(Written request): Change "Instruction" to "Task" in everything from the line containing "You are a computer-use agent. The image" down to the line containing "point(264,414)" in the data below, and give those lines back with nothing else altered.

(Dataset records):
________________________

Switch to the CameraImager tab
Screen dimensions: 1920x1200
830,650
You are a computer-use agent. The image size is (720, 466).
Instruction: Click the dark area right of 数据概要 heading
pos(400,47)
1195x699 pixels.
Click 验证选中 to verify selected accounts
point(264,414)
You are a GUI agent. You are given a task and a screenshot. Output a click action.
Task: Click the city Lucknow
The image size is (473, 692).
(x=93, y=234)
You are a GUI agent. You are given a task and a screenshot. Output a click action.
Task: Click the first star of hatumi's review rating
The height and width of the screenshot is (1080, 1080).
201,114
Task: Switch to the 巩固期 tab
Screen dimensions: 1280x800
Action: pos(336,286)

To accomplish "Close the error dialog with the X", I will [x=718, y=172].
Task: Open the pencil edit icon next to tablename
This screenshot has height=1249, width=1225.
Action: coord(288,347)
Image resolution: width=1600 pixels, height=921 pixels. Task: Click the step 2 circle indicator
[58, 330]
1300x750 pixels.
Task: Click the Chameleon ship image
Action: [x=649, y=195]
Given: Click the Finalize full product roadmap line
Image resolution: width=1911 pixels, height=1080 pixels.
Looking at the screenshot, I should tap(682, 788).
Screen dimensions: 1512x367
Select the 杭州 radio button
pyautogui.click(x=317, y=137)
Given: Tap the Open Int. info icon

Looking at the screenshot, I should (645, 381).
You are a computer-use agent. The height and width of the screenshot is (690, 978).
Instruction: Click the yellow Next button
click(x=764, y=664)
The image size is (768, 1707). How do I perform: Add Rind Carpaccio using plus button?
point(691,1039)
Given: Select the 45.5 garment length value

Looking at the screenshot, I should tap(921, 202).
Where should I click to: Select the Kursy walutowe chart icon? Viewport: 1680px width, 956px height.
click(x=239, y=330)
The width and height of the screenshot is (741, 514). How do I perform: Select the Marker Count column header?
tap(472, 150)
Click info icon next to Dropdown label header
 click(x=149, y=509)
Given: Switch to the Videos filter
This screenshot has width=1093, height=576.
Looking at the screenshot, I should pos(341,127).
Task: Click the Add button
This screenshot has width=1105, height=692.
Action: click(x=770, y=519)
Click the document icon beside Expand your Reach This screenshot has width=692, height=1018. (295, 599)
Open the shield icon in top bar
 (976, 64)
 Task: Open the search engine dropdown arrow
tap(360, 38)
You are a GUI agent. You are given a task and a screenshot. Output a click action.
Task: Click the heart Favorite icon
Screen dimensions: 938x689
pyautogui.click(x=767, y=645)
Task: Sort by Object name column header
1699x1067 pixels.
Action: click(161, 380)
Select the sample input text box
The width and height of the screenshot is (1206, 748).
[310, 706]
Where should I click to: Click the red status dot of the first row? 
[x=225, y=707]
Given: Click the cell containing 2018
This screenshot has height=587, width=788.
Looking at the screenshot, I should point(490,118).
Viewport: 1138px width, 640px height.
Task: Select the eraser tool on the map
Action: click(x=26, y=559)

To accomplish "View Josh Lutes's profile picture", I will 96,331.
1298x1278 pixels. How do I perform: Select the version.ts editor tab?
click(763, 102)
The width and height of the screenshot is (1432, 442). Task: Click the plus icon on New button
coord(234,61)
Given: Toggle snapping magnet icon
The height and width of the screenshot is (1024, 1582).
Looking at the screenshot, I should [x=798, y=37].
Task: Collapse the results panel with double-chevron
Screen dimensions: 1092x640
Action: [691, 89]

________________________

(Finished exercise):
You are a computer-use agent. The image size is (720, 466).
Task: Click the dark area right of 数据概要 heading
pos(400,47)
1195x699 pixels.
Click 验证选中 to verify selected accounts
point(264,414)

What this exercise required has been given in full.